**YOUR GOAL**
Comb through the entries for "computer" and pull out each line that holds it.

DATA IN THIS EXERCISE Block Start

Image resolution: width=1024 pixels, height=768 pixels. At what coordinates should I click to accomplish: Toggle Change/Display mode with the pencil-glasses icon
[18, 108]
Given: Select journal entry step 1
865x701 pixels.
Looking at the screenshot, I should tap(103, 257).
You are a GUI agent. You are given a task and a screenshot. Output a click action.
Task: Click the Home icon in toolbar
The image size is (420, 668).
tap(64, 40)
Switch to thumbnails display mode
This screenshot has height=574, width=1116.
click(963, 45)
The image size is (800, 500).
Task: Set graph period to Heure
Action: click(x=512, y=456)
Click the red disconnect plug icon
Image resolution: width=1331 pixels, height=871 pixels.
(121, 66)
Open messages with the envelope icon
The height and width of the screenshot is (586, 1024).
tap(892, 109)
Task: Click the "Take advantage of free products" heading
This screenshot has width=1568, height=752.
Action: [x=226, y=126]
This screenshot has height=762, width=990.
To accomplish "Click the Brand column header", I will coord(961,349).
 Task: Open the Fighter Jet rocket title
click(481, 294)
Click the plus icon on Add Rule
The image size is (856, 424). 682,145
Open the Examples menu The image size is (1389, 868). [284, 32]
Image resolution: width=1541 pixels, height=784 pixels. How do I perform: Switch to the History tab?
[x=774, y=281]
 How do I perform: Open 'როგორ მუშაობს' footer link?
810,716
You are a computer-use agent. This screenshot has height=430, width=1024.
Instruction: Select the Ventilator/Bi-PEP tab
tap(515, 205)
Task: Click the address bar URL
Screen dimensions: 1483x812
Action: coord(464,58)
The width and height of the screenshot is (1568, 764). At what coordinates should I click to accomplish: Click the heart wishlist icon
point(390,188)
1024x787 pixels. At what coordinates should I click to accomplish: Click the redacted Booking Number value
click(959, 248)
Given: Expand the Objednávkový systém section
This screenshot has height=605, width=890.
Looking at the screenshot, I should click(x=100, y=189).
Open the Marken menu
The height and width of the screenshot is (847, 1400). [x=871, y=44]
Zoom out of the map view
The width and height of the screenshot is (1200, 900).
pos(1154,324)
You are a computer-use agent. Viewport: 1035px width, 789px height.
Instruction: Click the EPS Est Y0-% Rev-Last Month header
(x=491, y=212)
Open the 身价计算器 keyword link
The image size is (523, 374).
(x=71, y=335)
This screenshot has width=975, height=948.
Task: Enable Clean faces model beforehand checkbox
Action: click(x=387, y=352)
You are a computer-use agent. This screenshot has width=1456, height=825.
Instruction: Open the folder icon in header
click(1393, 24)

DATA IN THIS EXERCISE Block End

**OUTPUT**
You are a computer-use agent. This screenshot has height=430, width=1024.
You are a computer-use agent. Viewport: 1035px width, 789px height.
You are a computer-use agent. This screenshot has width=1456, height=825.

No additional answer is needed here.